As for the categories and the cookies themselves, once again for my own setup and blocking needs using Pressidium cookie consent plugin, I’ve found it easier to group them so that I could just use
script type=”text/plain” data-cookiecategory=”targeting”
At this moment I haven’t tested >>> script type=”text/plain” data-cookiecategory=”targeting” data-cookiecategory=”analytics” <<< on the same < script tag, to see if the Pressidium cookie consent plugin would delete each category I've inserted to the script tag, so thus, from a usability point of view and simplicity of maintenance, I've decided to use CSS to remove other categories from displaying on the frontend, and only display 1 category.
/*hello rankya grouped blocked scripts so you need not display these on popup modal
added these CSS rules inside
wp-content/plugins/pressidium-cookie-consent/public/bundle.client.css
*/
#s-bl .c-bl.b-ex:nth-of-type(4),
#s-bl .c-bl.b-ex:nth-of-type(5){
display:none!important
}
In my case, this works okay because I am using Google Analytics + Google Ads for personalized advertising purposes. Furthermore, when we think from a user-point-of-view, then, it makes better sense to request consent anyway (because it is unlikely that someone is going to accept targeting while denying functional cookies for example). So, I’ve decided to present just 1 “targeting cookies” and if the visitor accepts, then, signal is sent, if not, no harm done.

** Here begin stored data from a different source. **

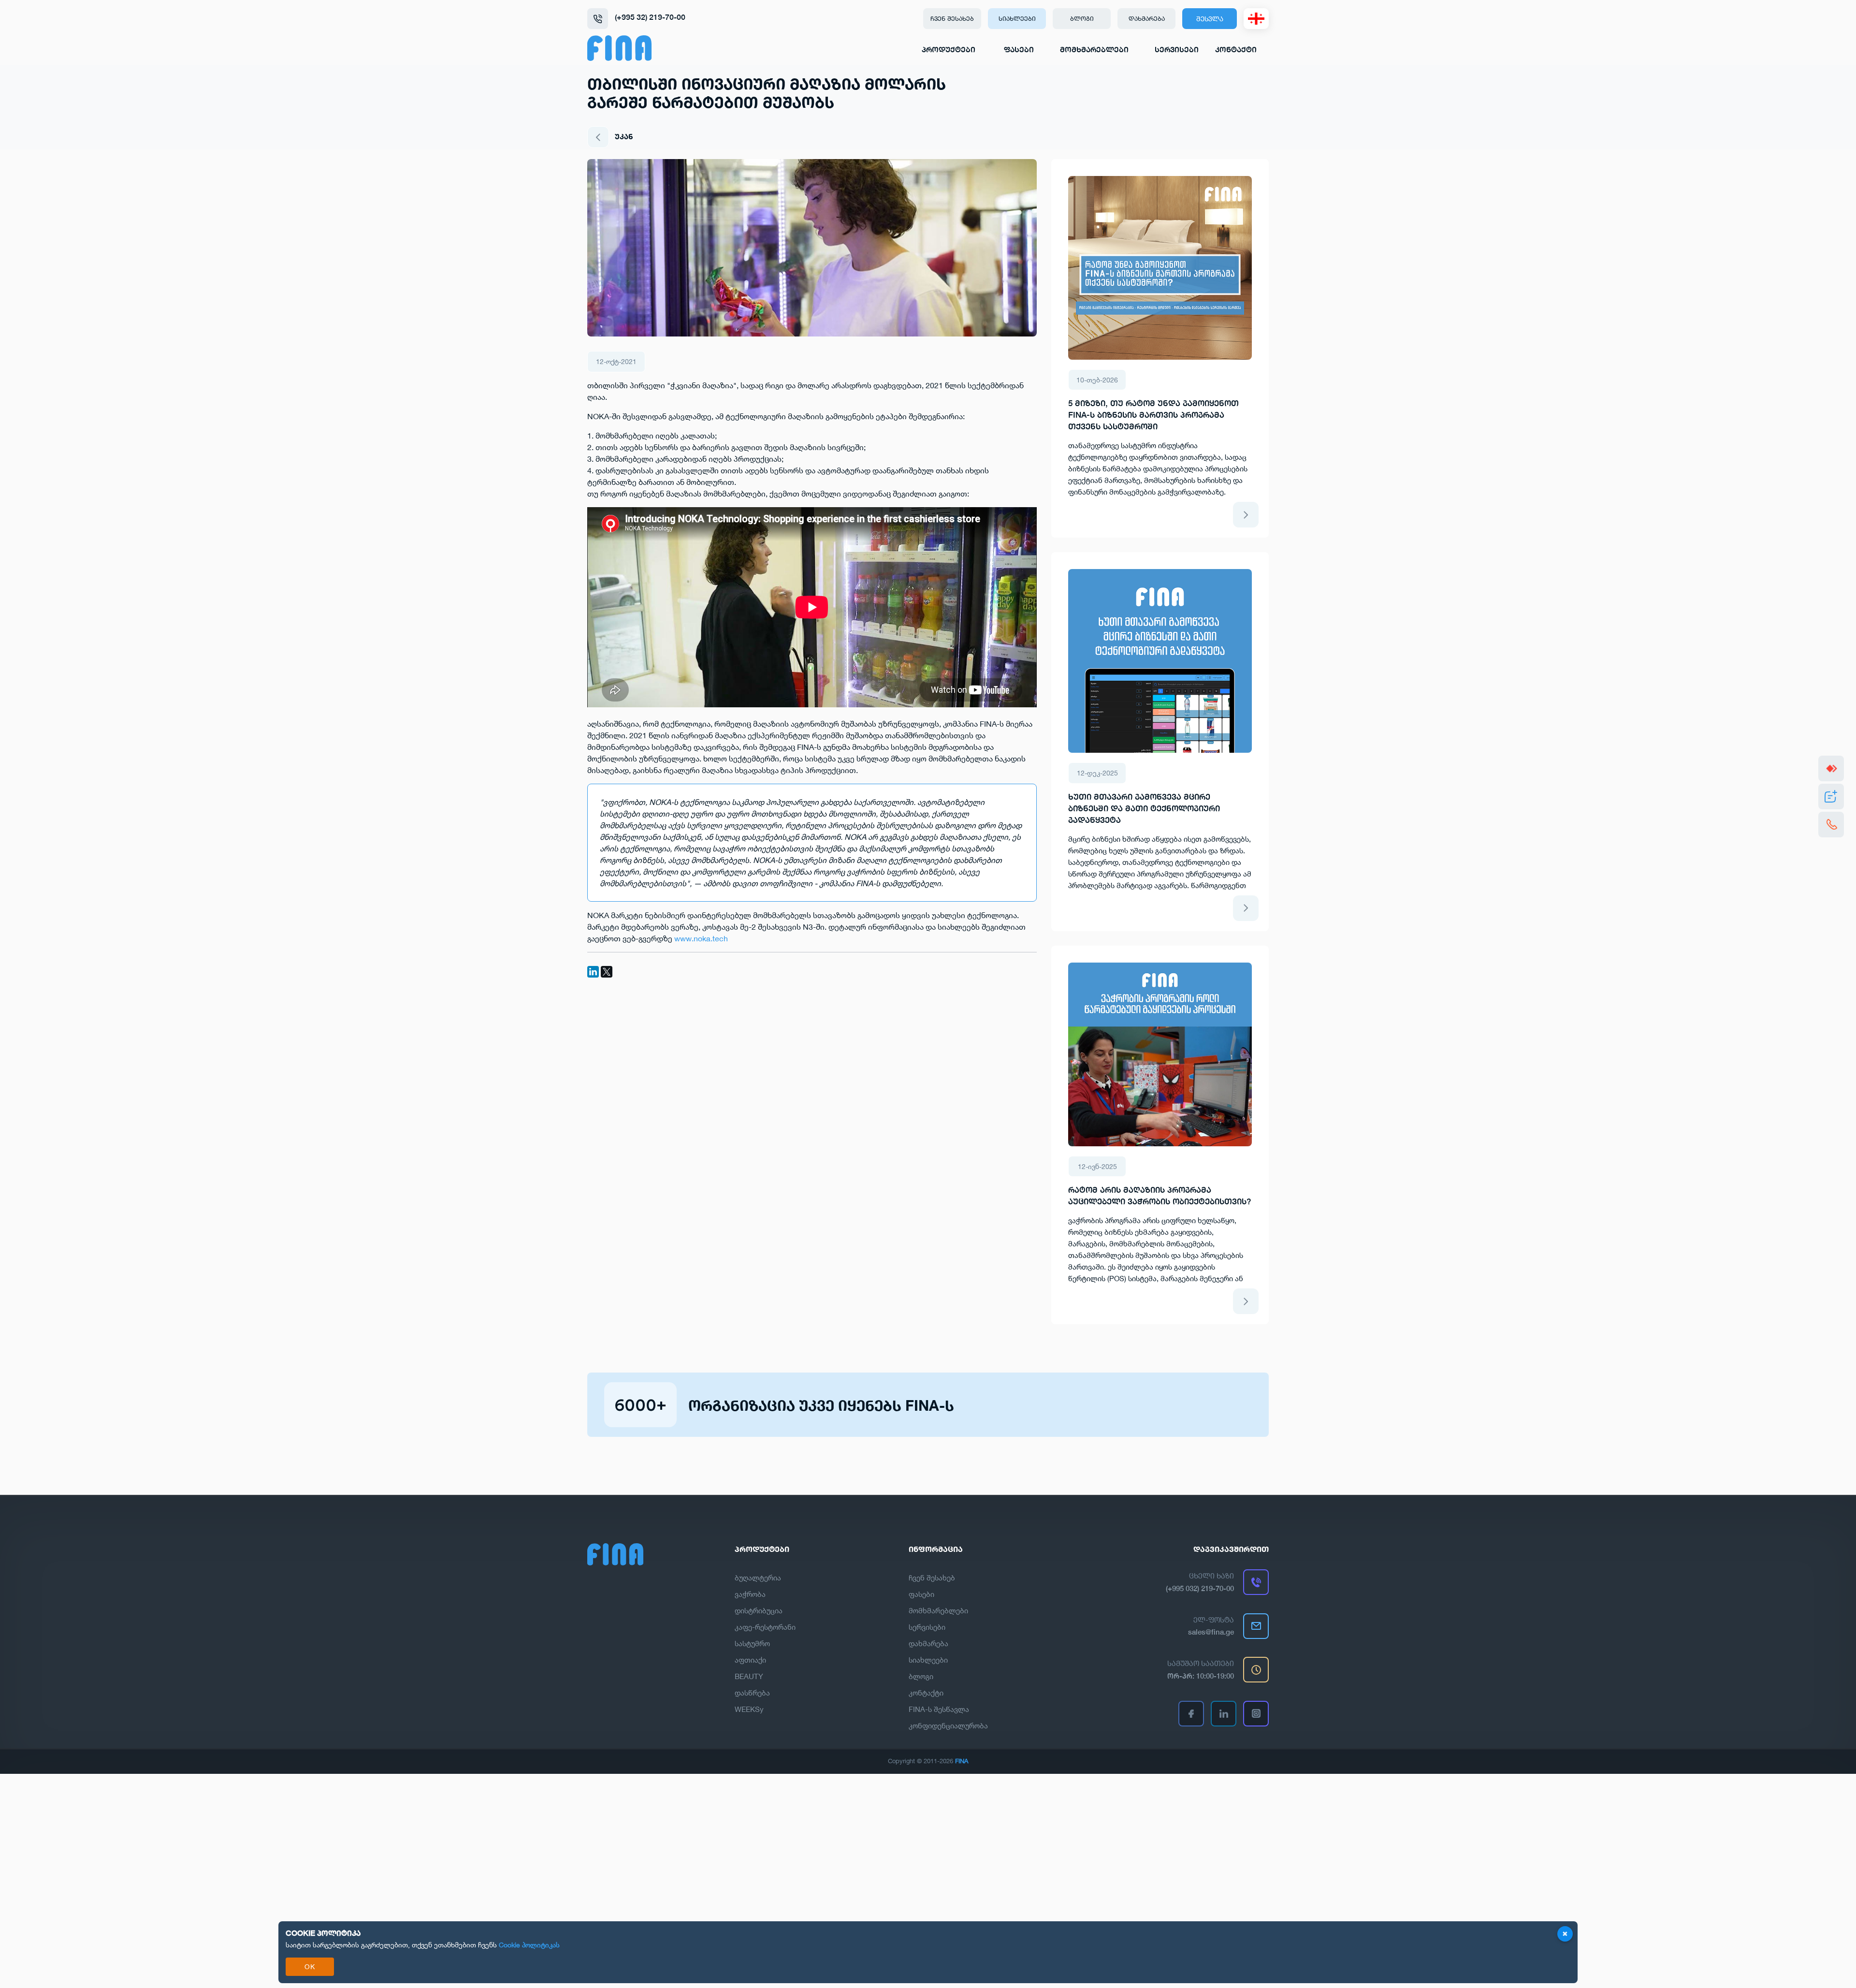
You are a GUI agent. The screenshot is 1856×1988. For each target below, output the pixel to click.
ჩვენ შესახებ (952, 18)
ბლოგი (1082, 18)
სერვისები (1177, 49)
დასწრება (752, 1692)
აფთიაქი (750, 1659)
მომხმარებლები (1094, 49)
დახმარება (1147, 18)
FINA (961, 1761)
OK (309, 1966)
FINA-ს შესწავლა (939, 1709)
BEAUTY (749, 1676)
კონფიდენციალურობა (948, 1725)
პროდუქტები (948, 49)
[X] (606, 972)
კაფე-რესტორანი (765, 1627)
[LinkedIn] (593, 972)
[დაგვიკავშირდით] (1831, 824)
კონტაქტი (1236, 49)
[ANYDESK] (1831, 768)
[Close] (1565, 1934)
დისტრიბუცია (759, 1610)
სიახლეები (1017, 18)
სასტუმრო (752, 1643)
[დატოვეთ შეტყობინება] (1831, 796)
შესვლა (1209, 19)
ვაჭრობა (750, 1594)
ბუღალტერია (758, 1577)
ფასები (1019, 49)
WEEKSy (749, 1709)
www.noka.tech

How to set each cookie into each appropriate category? This will be tricky for most WordPress site owners, to make the process easy “ask yourself, what is the google tag used for? Analytics ONLY? Then it is analytics only. If analytics with Google Ads remarketing, then, it is “Targeting”
Don’t be caught up with perfection because ideally it is about consent. To be bit cheaky, you can use (free cookie scanners (or even sign up for Google Certified Partners for them to identify each cookie and appropriate category, then, you can come back and use Pressidium cookie consent plugin. Thus adjust the settings accordingly)). I hope this clarifies.